Graft-versus-host disease (GVHD) prophylaxis consisted of a combination of tacrolimus and methotrexate 5 mg/m2 intravenously on days 1, 3, 6, and 11 after transplantation for matched related and matched unrelated donor transplants. Patients with matched unrelated donors additionally received antithymocyte globulin at a total dose of 4 mg/kg infused over 3 days. Patients with adult mismatched unrelated donors received tacrolimus and mycophenolate mofetil 2 g/d plus 2 doses of cyclophosphamide at 50 mg/kg infused on days 2 and 3 after transplantation. Finally, recipients of cord blood units received tacrolimus and mycophenolate mofetil. Patients who experienced grade ≥ 2 acute GVHD received intravenous methylprednisolone at a dosage of at least 0.5 mg/kg every 6 hours and, if possible, were enrolled in treatment protocols for GVHD. Institutional transplantation guidelines for antimicrobial, antifungal, and antiviral prophylaxis were followed as previously reported.19 Patients with a previous history of central nervous system involvement received intrathecal prophylaxis after transplantation as feasible.
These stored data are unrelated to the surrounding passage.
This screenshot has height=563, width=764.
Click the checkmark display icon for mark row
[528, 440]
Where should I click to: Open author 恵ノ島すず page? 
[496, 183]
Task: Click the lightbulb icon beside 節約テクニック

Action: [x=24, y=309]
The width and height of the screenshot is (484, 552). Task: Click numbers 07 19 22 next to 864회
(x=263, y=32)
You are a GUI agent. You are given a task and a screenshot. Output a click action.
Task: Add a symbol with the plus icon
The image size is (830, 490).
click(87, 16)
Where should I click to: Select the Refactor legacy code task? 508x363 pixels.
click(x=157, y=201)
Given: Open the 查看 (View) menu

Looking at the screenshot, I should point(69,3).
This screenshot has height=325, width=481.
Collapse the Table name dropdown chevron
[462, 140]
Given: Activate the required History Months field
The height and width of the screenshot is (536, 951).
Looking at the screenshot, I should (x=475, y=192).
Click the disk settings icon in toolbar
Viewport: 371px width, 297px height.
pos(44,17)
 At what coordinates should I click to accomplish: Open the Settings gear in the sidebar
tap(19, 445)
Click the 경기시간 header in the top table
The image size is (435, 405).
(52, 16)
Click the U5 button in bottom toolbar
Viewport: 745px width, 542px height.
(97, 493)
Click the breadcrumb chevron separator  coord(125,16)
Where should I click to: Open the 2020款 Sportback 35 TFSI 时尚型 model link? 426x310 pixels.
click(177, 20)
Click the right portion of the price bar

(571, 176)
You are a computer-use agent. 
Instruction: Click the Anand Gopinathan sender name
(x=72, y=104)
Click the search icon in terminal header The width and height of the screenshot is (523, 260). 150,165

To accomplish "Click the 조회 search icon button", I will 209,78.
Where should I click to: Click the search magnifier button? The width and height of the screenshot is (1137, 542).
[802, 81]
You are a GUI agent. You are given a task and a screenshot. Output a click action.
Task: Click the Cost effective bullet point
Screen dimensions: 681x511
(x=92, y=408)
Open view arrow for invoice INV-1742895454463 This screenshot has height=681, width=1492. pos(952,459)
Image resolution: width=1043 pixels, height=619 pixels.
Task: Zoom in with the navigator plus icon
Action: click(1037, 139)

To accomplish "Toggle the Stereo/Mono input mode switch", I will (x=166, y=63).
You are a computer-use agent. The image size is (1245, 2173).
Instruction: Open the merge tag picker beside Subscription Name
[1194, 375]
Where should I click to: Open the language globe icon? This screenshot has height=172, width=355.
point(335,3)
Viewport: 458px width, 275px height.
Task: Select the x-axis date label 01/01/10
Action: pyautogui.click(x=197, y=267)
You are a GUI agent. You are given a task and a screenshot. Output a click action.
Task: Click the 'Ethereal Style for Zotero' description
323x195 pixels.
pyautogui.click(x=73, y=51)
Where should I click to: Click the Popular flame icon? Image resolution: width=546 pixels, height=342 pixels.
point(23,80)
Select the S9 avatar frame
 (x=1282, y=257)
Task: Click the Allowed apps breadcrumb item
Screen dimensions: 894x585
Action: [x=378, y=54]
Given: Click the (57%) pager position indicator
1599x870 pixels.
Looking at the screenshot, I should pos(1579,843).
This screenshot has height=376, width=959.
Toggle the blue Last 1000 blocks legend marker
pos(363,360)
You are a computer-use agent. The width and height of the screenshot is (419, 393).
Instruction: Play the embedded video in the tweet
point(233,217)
Definitions and Clinical Outcome Variables

Criteria for CR included normal cytogenetic findings, the absence of circulating blasts, < 5% marrow blasts, and a platelet count of 100 × 109/L or higher. Standard morphologic criteria were used todiagnose recurrent disease. The disease stage at transplantation was defined using established criteria. Minimal residual disease (MRD) was uniformly assessed in patients using multiparameter flow cytometry methods, published previously.6 Response was documented as the best response occurring after 30 days from SCT. Hematologic recovery was defined as the date that the patient had an absolute neutrophil count of 0.5 × 109/L or higher for 3 consecutive days. Platelet recovery was defined as occurring on the first of 7 consecutive days with a platelet count of 20 × 109/L or higher without transfusion support. Failure to engraft by day 30 after transplantation was considered primary engraftment failure. Hematopoietic chimerism was evaluated in bone marrow (using unsorted cells) or peripheral blood (with myeloid and T-lineage sorting) by restriction fragment length polymorphisms using PCR methods to determine donor engraftment. Mixed chimerism was defined as the presence of any detectable (> 1%) recipient DNA in addition to donor-derived DNA in myeloid or T-lineage cells.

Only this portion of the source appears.